Patients are expected to do physiotherapy (physio) twice a day with bronchodilation and DNAse before physio as well as nebulized antibiotics and sometimes steroids. They may also be on oral or intravenous antibiotics, oral creon and energy drinks and vitamin supplements. They are also required to exercise frequently as part of their treatment.
If they develop diabetes then there is a significant further burden which can hit hard, especially during adolescence.
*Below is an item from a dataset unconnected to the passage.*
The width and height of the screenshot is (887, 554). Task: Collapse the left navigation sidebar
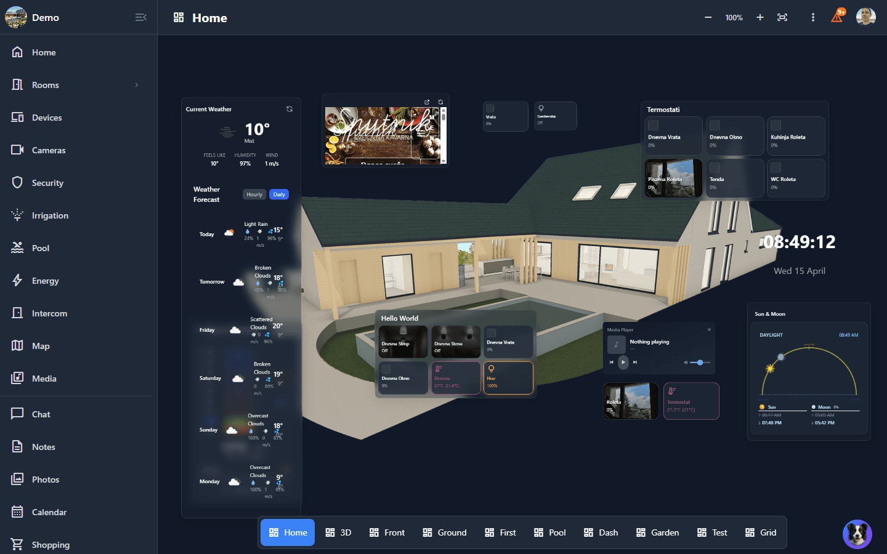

Ziaian21 compared treatment in CF compared with diabetes and asthma and found that the average time spent was 74.6 ± 57 minutes in CF versus 56.9 ± 27.8 minutes in diabetes.
Adherence
Adherence is defined as the extent to which a person's behaviour (in terms of medication, following diets or executing lifestyle changes) coincides with medical or health advice.22
Adherence is a particular issue in young people as they are beginning to take over management of their illness. In addition, certain developmental issues (e.g. abstract thinking capacity) influence the ability to adhere strongly, and young people often prioritize management of their illness behind social and recreational activities in a bid to feel like their healthy peers.
Adherence rates
It is well recognized that adherence in chronic diseases runs at about 50%.23 Poor adherence to medical regimens in chronic disease is common in children and adults as well as adolescents.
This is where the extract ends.